Using SelectorProxy(feature_selector), the results align perfectly between sklearn and jpmml-sklearn:

k sklearn pmml
90 0.8055624 0.8055624
95 0.8011768 0.8011768
100 0.8011904 0.8011904
105 0.7944084 0.7944084
110 0.7970723 0.7970723
150 0.7964169 0.7964169

If that's the suggested workaround, we'll go with it. Thanks!

vruusmann commented 6 years ago

Using SelectorProxy(feature_selector), the results align perfectly between sklearn and jpmml-sklearn:

Thanks for reporting back such great news!

The results between Scikit-Learn and (J)PMML should actually align up to 14th or 15th decimal place (you're only checking the first seven decimal places).
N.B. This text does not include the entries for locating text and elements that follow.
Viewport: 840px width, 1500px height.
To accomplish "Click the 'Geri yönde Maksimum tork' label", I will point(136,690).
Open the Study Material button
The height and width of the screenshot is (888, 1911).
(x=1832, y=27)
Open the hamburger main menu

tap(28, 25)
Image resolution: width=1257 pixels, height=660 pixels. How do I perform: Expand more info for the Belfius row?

In the future, if you continue your research and happen to find a discrepany in the area of 12th or 13th decimal place, then you should let me know about it again.

If that's the suggested workaround, we'll go with it.

Apparently, the JPMML-SkLearn library handles the SelectKBest(score_func = chi2) case incorrectly.

There are several other bug reports about Scikit-Learn and (J)PMML prediction mismatches, and all these pipelines appear to contain the SelectKBest(score_func = chi2) step: https://github.com/jpmml/sklearn2pmml/issues/69#issue-276313176 https://github.com/jpmml/sklearn2pmml/issues/68#issuecomment-346227053

johncliu commented 6 years ago

Yup, SelectKBest could also be causing those discrepancies in #68 and #69. I'll take a look at SelectKBest.java to see if I can track it down, but in the meanwhile will close this ticket given the workaround with SelectorProxy(). Thanks!